Rice blast is one of the most devastating diseases of rice and occurs in all areas of the world where rice is cultivated. More than 70 blast R genes that confer resistance to geographically different sets of the rice blast pathogen Magnaporthe oryzae isolates have been identified to date (Ballini et al. (2008) Mol. Plant. Microbe Interact. 21: 859-868). For example, Pib confers robust resistance to a majority of the Japanese Magnaporthe oryzae isolates (Wang et al. (1999) Plant J. 19: 55-64). In contrast, Pi37 confers only partial resistance to Japanese isolates but complete resistance to Chinese isolates of the same pathogen. Hence, the isolation of multiple R genes is required to fully understand the molecular basis of the resistance to rice blast. Such characterization of these genes will facilitate development of agronomically useful rice cultivars through markerassisted breeding or through transgenic approaches.

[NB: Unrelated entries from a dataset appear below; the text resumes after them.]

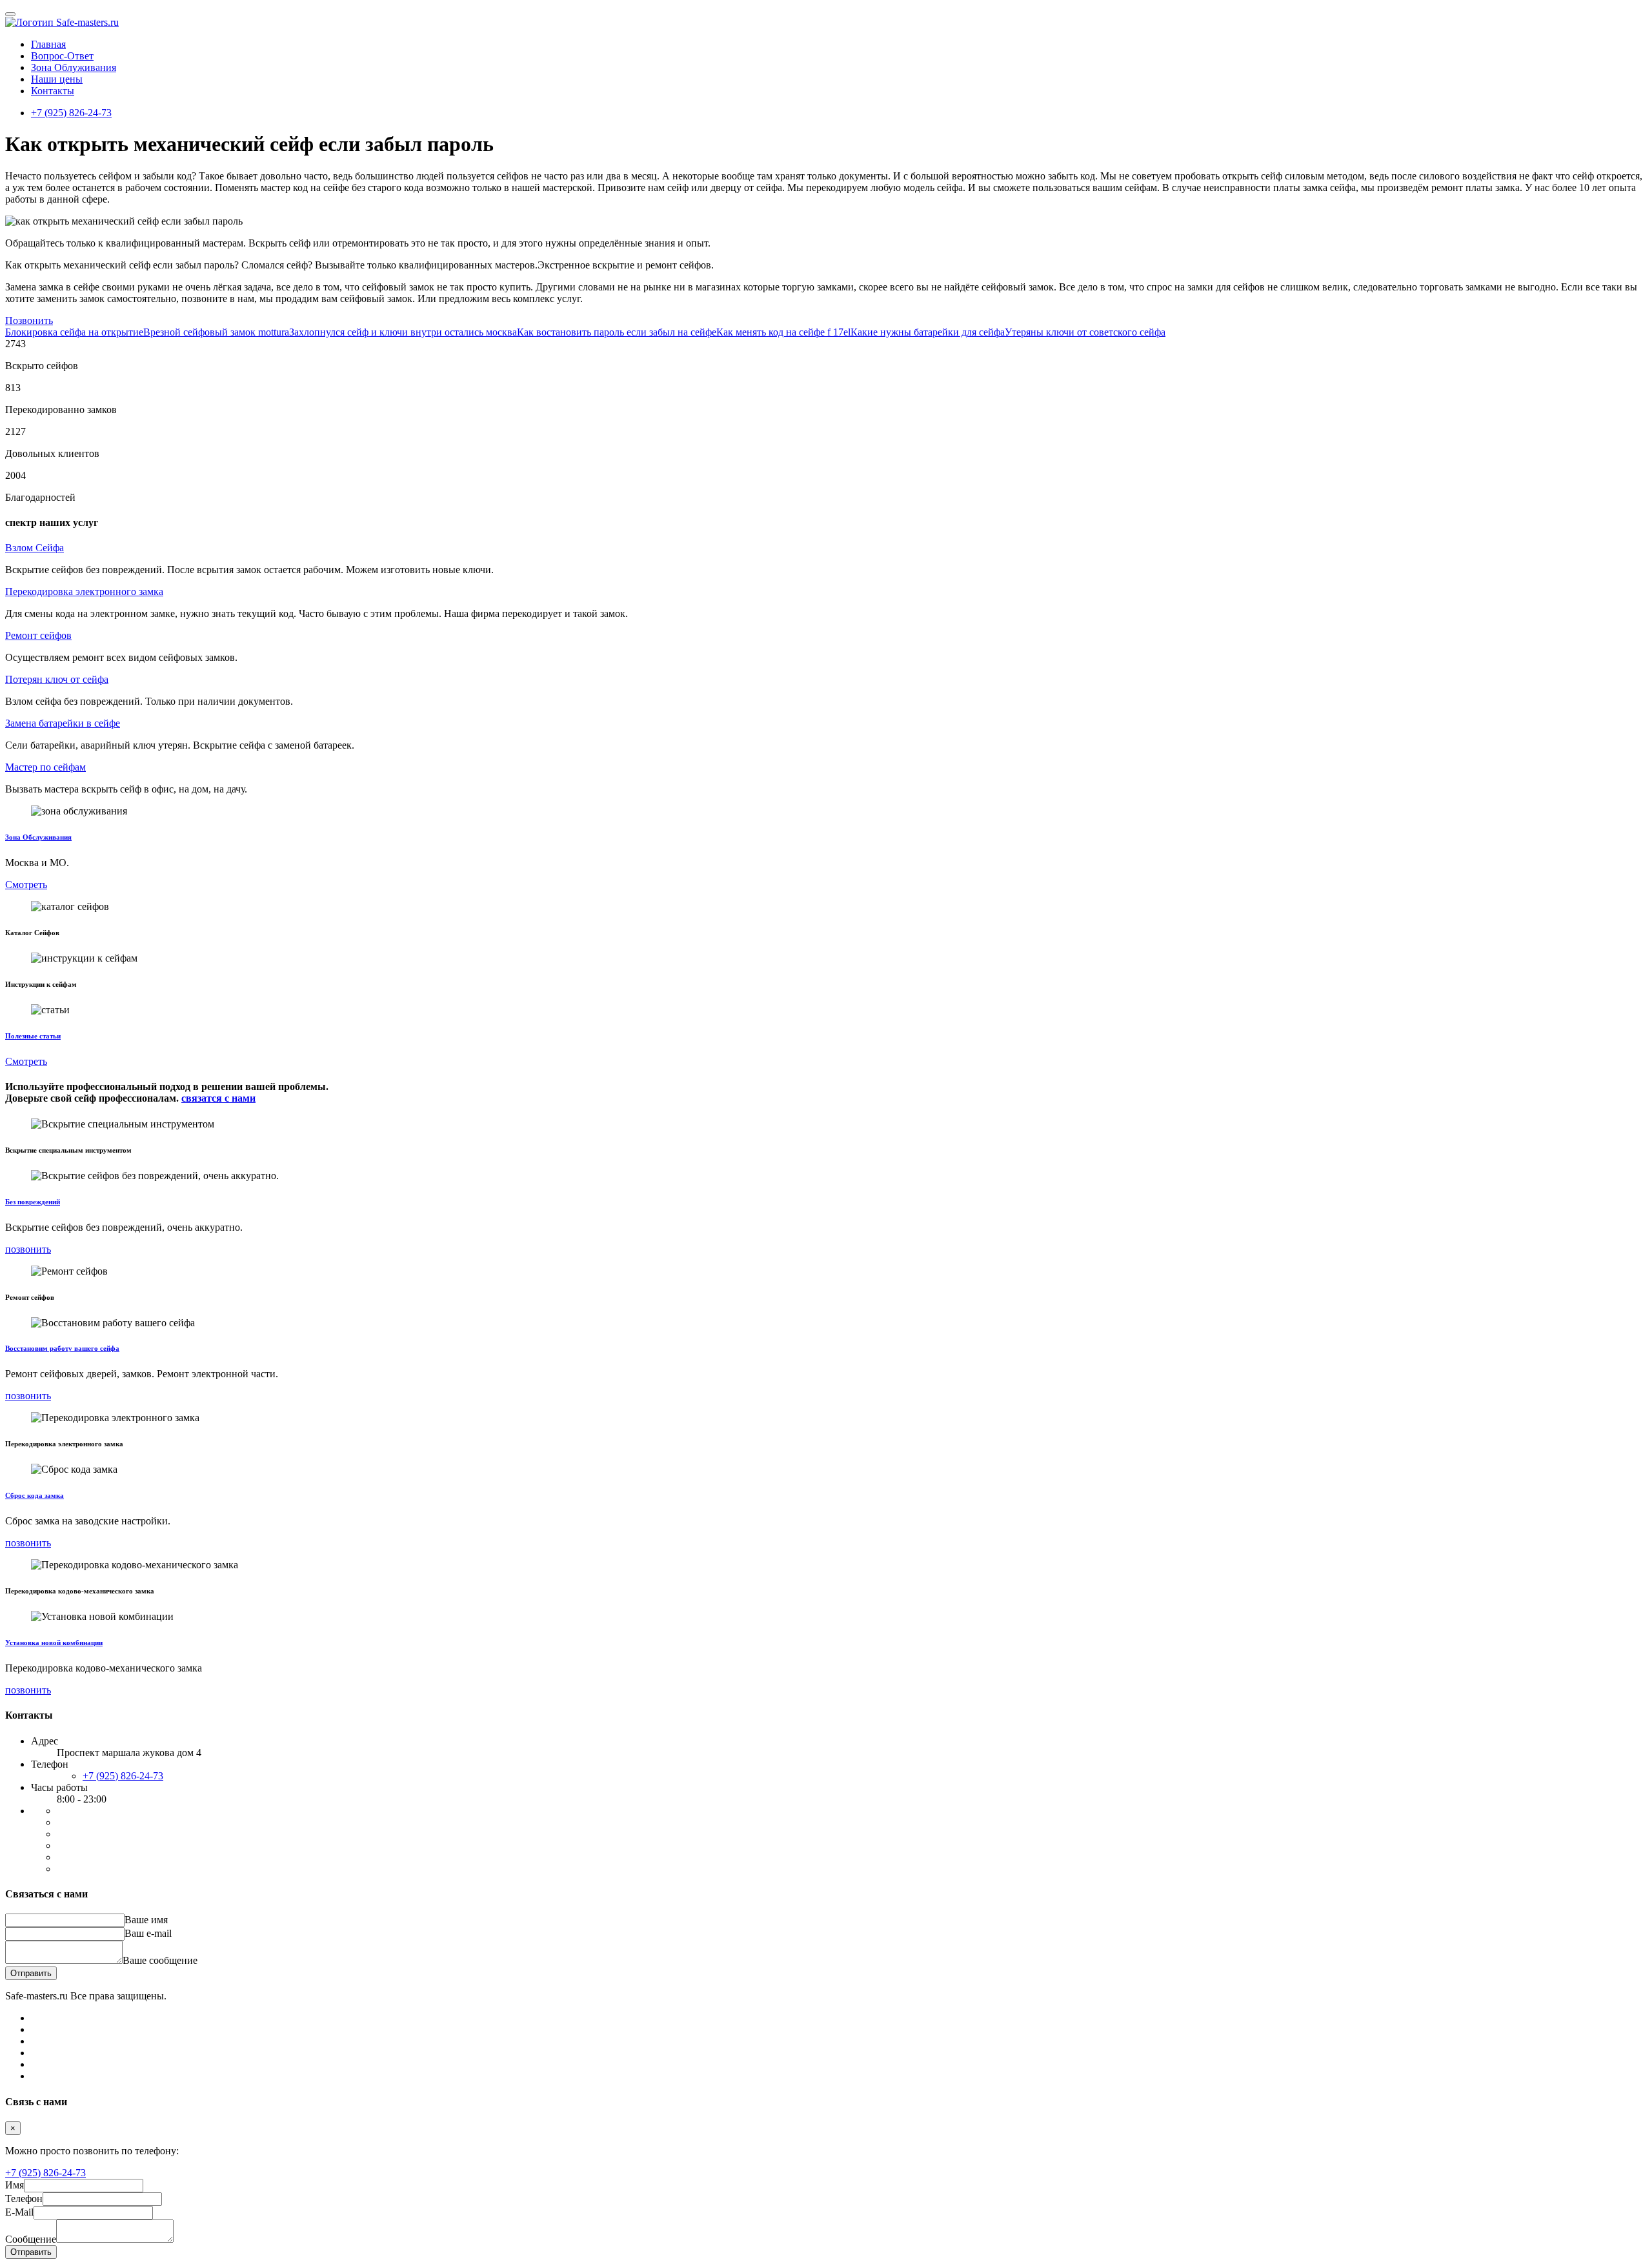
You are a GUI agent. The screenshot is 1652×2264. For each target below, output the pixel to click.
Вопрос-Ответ (62, 55)
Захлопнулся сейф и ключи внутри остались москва (403, 332)
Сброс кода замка (34, 1495)
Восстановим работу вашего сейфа (62, 1348)
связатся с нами (218, 1098)
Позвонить (29, 320)
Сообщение (30, 2239)
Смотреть (26, 884)
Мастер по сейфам (45, 767)
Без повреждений (32, 1202)
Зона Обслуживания (38, 837)
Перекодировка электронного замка (84, 591)
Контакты (52, 90)
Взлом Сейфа (34, 547)
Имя (14, 2184)
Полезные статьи (33, 1036)
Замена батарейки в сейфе (62, 723)
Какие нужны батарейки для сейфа (928, 332)
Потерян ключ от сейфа (56, 679)
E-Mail (19, 2212)
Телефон (24, 2198)
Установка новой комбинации (54, 1642)
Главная (48, 44)
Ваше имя (146, 1919)
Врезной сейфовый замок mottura (216, 332)
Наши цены (57, 79)
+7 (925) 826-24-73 (71, 112)
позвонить (28, 1249)
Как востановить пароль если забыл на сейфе (616, 332)
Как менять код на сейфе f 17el (783, 332)
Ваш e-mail (148, 1933)
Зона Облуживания (73, 67)
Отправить (31, 1973)
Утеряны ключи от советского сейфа (1085, 332)
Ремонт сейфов (38, 635)
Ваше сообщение (160, 1960)
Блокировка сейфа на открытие (74, 332)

To date, a total of nine rice blast resistance genes have been cloned and characterized: Pib, Pita, Pi9, Pi2 and Piz-t, Pi-d2, Pi36, Pi37, and Pikm. With the exception of Pi-d2, a non-RD receptor-like kinase, these genes all encode NB-LRR type proteins. Distinct features of these cloned rice blast resistance genes have been observed. The Pib protein contains a duplicated NB region. Pita lacks a classic LRR but contains a leucine-rich domain (LRD) consisting of imperfect repeats of various lengths. A single amino acid difference at the Pita LRD was found to distinguish resistant from susceptible alleles. The allelic genes Pi2 and Piz-t show 8 amino acid differences within three consecutive LRRs, and these residues are responsible for resistance specificity. The Pi9 gene strongly resembles the Pi2 and Piz-t genes and is located within the same region on chromosome 6. The Pikm-mediated resistance requires two adjacent NB-LRR genes Pikm1-TS and Pikm2-TS. Among these cloned R genes, only Pita has been observed to interact with the corresponding Magnaporthe oryzae avirulence protein, AvrPita. Thus, defense signaling mediated by NB-LRR type proteins remains poorly characterized in rice.
It has been reported that Pi5 confers resistance to many Magnaporthe oryzae isolates collected from Korea and the Philippines (Wang et al. (1994) Genetics 136: 1421-1434). To gain a further understanding of the molecular basis of Pi5-mediated rice blast resistance, we used a map-based method to isolate the Pi5 genomic region. We previously mapped Pi5 to a 170-kb interval on the short arm of chromosome 9 in the RIL260 rice cultivar (Jeon et al. (2003) Molecular Genetics and Genomics 269: 280-289).
According to Korean Patent Registration No. 10-0764563, a gene for inducing resistance to a plant disease, a vector comprising the gene and a transformant obtained from the vector are described. Furthermore, according to Korean Patent Registration No. 10-0701302, plant disease-resistant ogpr 1 gene separated from wild rice, the amino acid sequence of the gene, and a transformant using the same are described. However, said gene is different from the gene of the present invention.